We're looking at 5 Watts in a BGA!

RossH · 2014-04-04 00:17

cgracey wrote: »

...

This chip would not have any Prop2 bunker-buster cogs, but could we still achieve neat things? This chip may be good to make, in addition to Prop2.

It would be MIPS-equivalent to 4 current Prop1's running at 5x the current rate, or 20x the aggregate throughput.

If you did this right, I really think Parallax would soon find it couldn't make these things fast enough!

Don't think of it (or market it) as a P2 - that chip is still to come next year, and will be a game changer. These chips are not that, but they would be a great stopgap, and potentially raise a lot of interest (and money!) for the P2. Market them as "Quad Props" and keep the compatibility with the current P1 objects as high as possible - then tout the sheer number of 32 bit processors you can now dedicate to any tasks, and the number of "soft" peripherals that are already available. This makes any idea of "pre-wired" peripherals (which is all the opposition can offer) look totally ridiculous.

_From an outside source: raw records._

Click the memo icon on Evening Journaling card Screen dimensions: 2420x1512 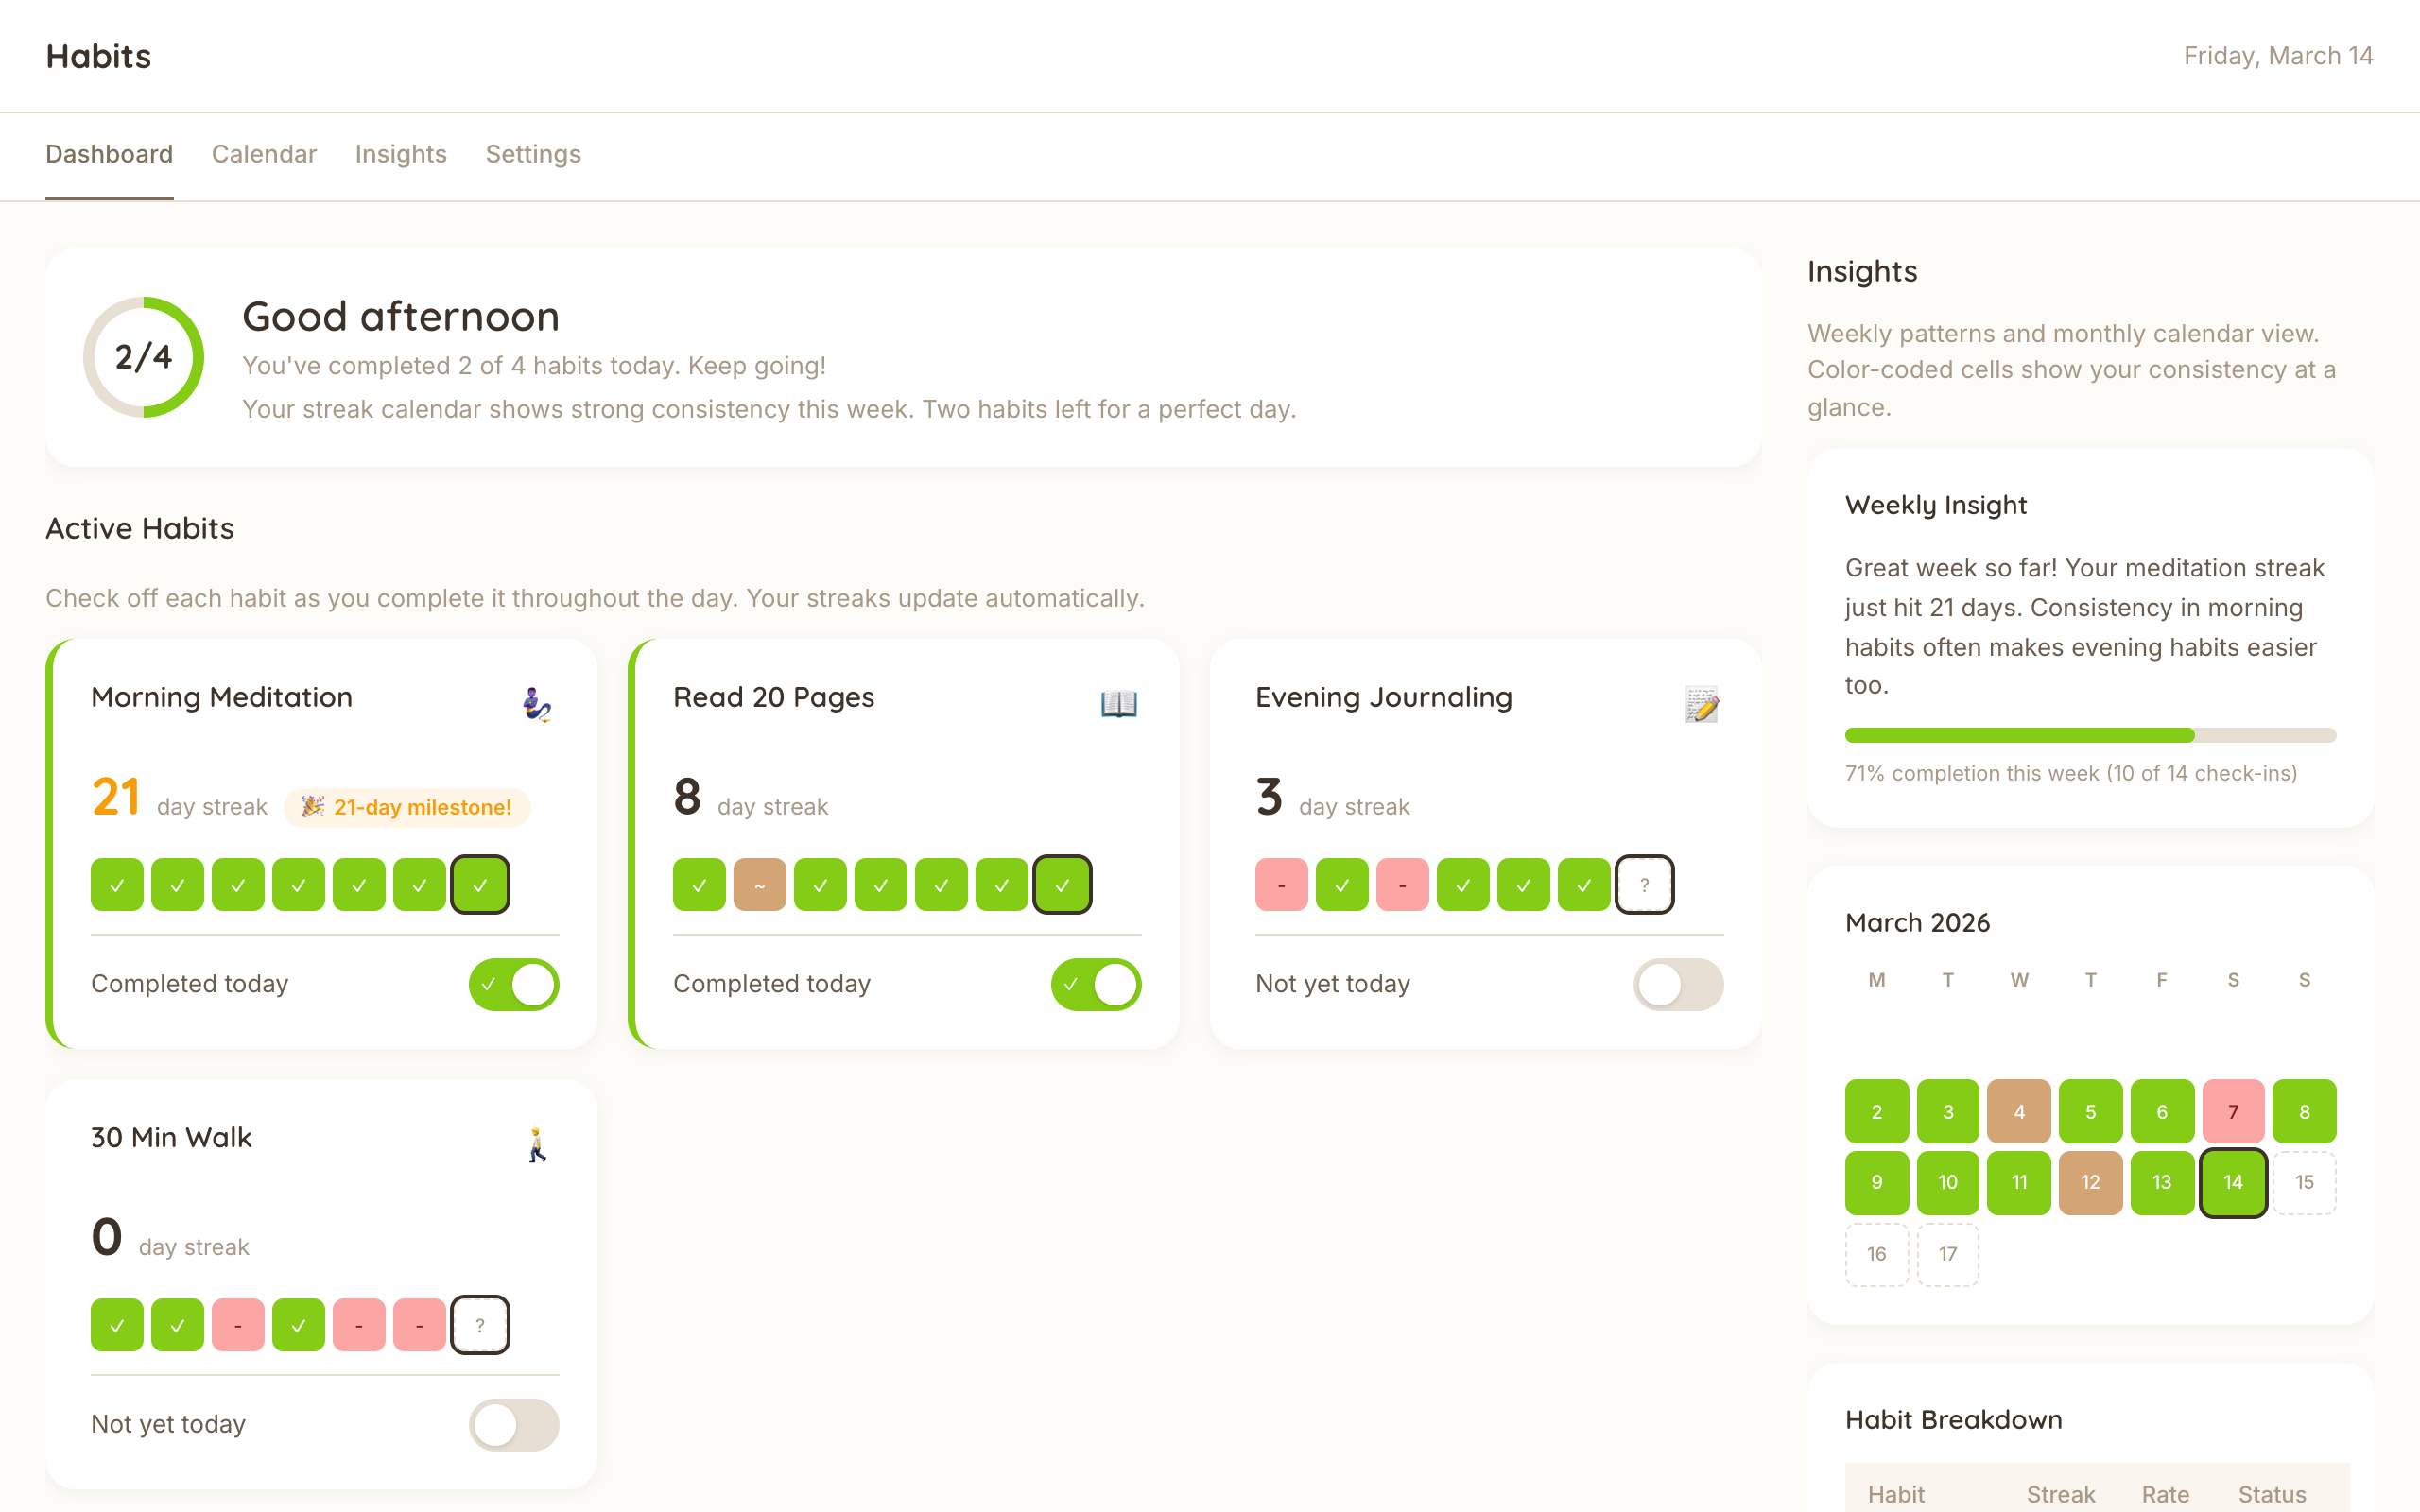pyautogui.click(x=1700, y=704)
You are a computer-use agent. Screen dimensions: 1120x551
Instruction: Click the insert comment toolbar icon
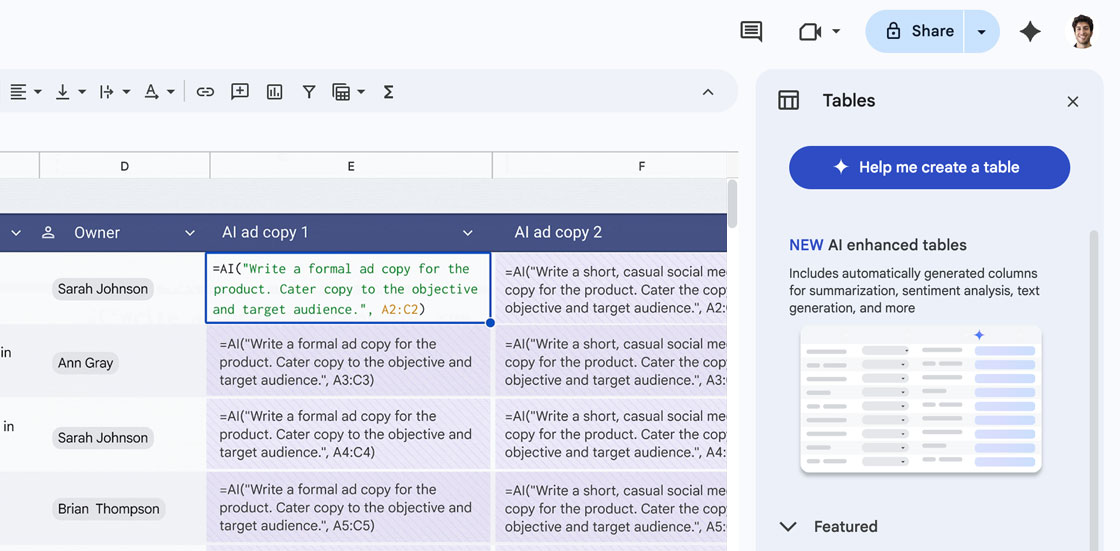pos(240,92)
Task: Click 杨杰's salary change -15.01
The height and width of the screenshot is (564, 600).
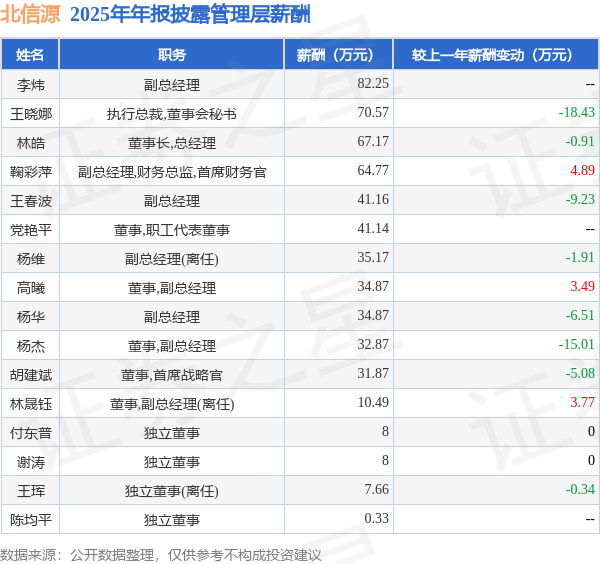Action: click(x=577, y=344)
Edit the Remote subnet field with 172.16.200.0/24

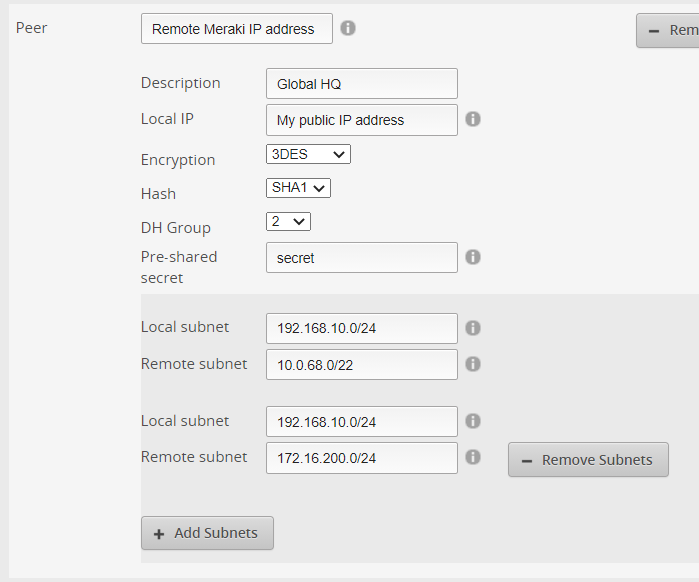click(x=361, y=458)
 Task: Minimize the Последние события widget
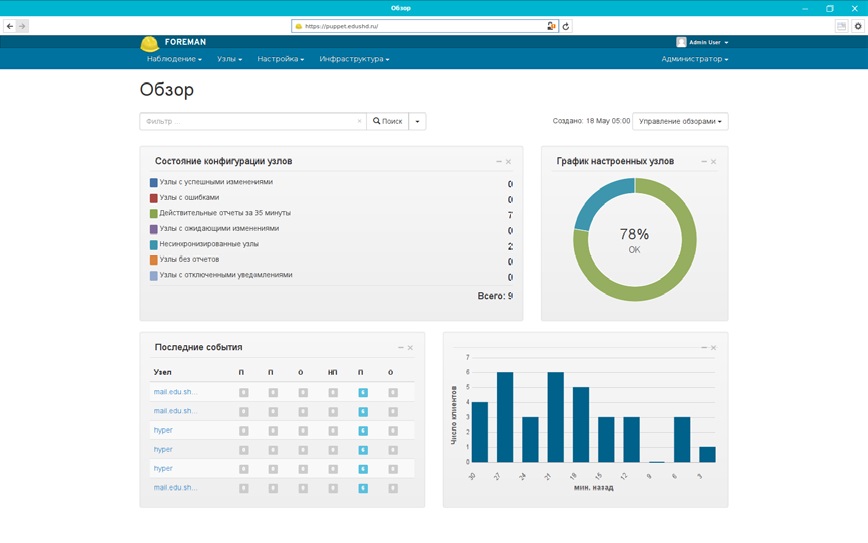coord(401,348)
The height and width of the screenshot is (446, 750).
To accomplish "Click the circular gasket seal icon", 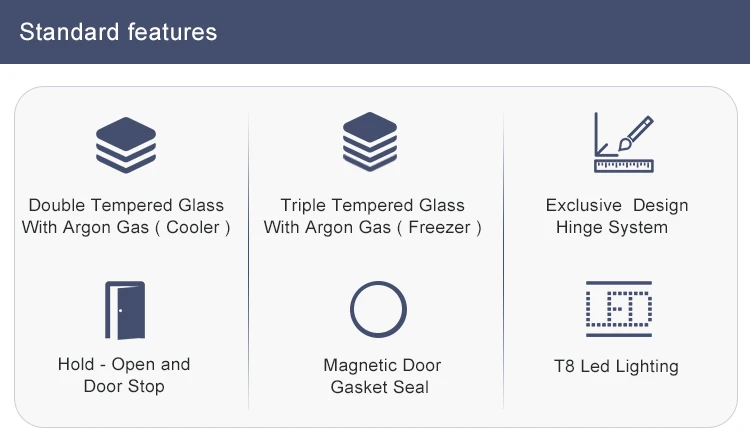I will coord(378,309).
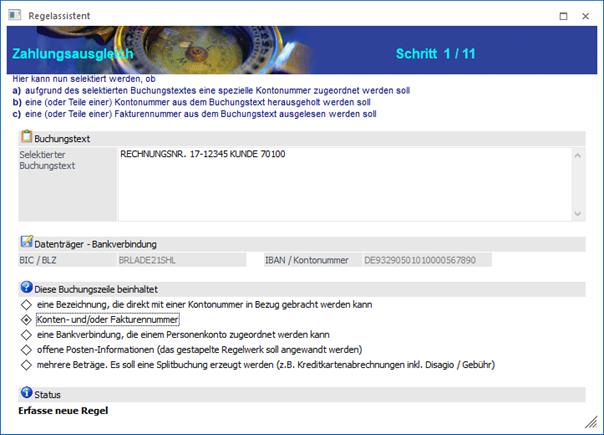Select option 'eine Bezeichnung' linked to Kontonummer

tap(27, 303)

But 64k per core is not ideal - if you can't get 256k per core, could we perhaps get 128k? or even 96k? To avoid the need to ever have to resort to external SRAM? This chip really needs to be a "single chip" solution for its market niche (like the P1 was originally intended to be, but which we lost when we all pushed it so far beyond it's original niche).

Also, we need a fast inter-core comms channel that can be shared between all cogs on all four cores - this is something the P1 sorely lacked, and meant you could really only use muliple cogs for a single task at hub speeds, not cog speeds.

Ross.

Heater. · 2014-04-04 00:18

Chip,

Interesting report from OnSemi. From what you say I'm very optimistic you can make huge power saving relatively easily.

I'm curious: What is "black_box"? Is that the part the NSA puts in for us?

In other words, we could have, perhaps, 128 Prop1 cogs in the same die space we are working on now. How would that be? Now there would be a flexible power scenario!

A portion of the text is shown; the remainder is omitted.